Festo uses Isaac Cortex to simplify programming for cobots and transfer simulated skills to the physical robots. Fraunhofer is developing advanced AMRs using the physically accurate and full-fidelity visualization features of Isaac Sim. Flexiv is using Isaac Replicator for synthetic data generation to train
AI models.

While training robots is important, simulation is playing a critical role in training the human operators to work with and program robots.
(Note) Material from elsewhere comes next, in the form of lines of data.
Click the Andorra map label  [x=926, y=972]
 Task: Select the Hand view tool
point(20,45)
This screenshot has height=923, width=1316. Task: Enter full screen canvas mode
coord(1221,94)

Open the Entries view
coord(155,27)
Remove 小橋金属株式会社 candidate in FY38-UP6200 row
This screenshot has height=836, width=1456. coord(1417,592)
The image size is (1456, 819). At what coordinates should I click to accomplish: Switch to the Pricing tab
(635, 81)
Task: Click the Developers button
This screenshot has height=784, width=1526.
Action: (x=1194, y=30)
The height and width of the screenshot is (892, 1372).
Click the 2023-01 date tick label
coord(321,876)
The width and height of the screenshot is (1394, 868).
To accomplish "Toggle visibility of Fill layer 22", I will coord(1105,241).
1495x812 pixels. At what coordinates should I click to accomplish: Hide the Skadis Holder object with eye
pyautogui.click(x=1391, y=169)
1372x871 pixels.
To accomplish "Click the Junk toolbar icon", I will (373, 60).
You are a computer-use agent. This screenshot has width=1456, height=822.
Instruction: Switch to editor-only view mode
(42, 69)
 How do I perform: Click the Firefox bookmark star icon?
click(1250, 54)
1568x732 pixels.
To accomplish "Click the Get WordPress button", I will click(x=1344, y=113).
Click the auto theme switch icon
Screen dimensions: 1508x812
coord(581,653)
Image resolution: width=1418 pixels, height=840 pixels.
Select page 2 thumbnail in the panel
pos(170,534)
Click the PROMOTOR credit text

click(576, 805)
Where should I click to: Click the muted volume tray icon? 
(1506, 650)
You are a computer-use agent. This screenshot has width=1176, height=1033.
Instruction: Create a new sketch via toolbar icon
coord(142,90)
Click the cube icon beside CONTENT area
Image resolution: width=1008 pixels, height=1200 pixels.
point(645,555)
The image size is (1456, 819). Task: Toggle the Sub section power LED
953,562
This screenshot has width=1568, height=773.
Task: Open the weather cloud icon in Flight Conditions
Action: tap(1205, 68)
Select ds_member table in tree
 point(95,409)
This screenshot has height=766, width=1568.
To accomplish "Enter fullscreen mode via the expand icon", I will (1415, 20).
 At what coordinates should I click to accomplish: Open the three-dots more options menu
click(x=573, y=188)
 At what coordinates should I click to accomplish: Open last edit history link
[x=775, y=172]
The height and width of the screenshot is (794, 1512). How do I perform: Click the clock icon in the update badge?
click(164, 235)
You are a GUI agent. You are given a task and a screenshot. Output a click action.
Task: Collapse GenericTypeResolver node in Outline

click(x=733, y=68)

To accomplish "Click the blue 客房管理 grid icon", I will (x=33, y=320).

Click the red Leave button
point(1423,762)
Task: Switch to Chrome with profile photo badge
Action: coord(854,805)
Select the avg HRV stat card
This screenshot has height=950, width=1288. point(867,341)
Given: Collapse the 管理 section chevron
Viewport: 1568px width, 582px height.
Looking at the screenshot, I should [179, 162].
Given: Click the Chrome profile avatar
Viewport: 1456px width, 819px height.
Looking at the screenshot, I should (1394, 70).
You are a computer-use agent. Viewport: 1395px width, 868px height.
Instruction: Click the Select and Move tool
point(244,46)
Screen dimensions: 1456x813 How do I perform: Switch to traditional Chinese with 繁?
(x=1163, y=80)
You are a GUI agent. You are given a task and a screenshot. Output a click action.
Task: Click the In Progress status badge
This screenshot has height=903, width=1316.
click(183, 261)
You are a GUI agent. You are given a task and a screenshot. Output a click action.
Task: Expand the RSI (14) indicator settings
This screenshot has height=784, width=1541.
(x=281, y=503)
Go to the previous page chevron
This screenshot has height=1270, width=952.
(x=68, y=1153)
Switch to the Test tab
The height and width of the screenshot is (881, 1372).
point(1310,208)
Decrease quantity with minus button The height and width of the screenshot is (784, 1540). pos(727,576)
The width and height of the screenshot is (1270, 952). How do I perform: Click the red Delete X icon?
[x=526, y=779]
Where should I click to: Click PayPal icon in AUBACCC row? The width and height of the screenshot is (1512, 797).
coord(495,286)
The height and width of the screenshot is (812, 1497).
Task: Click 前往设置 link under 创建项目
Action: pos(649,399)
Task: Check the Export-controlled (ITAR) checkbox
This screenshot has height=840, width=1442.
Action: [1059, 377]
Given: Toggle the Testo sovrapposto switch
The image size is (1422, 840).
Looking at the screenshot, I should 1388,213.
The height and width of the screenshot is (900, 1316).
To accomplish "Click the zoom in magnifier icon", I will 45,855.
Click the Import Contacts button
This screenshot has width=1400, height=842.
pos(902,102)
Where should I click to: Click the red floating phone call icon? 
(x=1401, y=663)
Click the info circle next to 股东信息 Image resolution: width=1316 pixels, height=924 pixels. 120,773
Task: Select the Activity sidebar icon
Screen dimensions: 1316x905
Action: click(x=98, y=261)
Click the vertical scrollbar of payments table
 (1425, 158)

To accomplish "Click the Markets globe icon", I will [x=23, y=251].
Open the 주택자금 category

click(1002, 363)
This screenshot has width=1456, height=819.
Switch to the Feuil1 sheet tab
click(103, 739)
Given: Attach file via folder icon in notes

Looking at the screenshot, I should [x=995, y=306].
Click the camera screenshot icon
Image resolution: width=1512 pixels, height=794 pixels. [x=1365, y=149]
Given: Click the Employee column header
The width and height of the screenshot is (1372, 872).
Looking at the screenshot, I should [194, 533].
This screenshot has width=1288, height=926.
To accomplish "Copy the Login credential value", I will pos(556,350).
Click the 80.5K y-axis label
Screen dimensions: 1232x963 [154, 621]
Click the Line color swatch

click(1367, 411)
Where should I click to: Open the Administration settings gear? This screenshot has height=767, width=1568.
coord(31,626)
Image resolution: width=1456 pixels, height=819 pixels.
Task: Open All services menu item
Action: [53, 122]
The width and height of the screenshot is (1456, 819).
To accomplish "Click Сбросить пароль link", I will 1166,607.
Ready Robotics is teaching programming of industrial robots with Isaac Sim.

Universal Robotics is using Isaac Sim for workforce development to train end operators from the cloud.

Cloud access puts Isaac platform within reach everywhere

Simulating people is important for robotics safety.

With Isaac Sim available in the cloud, global, multidisciplinary teams working on robotics projects can collaborate with increased accessibility, agility and scalability for testing and training virtual robots, Nvidia said.

A lack of adequate training data often hinders deployment when building new facilities with robotics systems or scaling existing autonomous systems. Isaac Sim taps into Isaac Replicator to enable developers to create massive ground-truth datasets that mimic the physics of real-world environments.

Once deployed, dynamic route planning is required to operate an efficient fleet of hundreds of robots as automation requirements scale. Nvidia cuOpt, a real-time fleet task-assignment and route-planning engine improves operational efficiencies with automation, Nvidia said.

Nvidia announced earlier that six companies with innovative products built using the Nvidia Jetson edge AI platform will be honored at CES 2023.

The CES Innovation Awards each year honor outstanding design and engineering in more than two dozen categories of consumer technology products. The companies to be awarded for their Jetson-enabled products at the conference, which runs Jan. 5-8 in Las Vegas, include: John Deere, Agrist, Skydio, GlüxKind, Neubility and Seoul Robotics.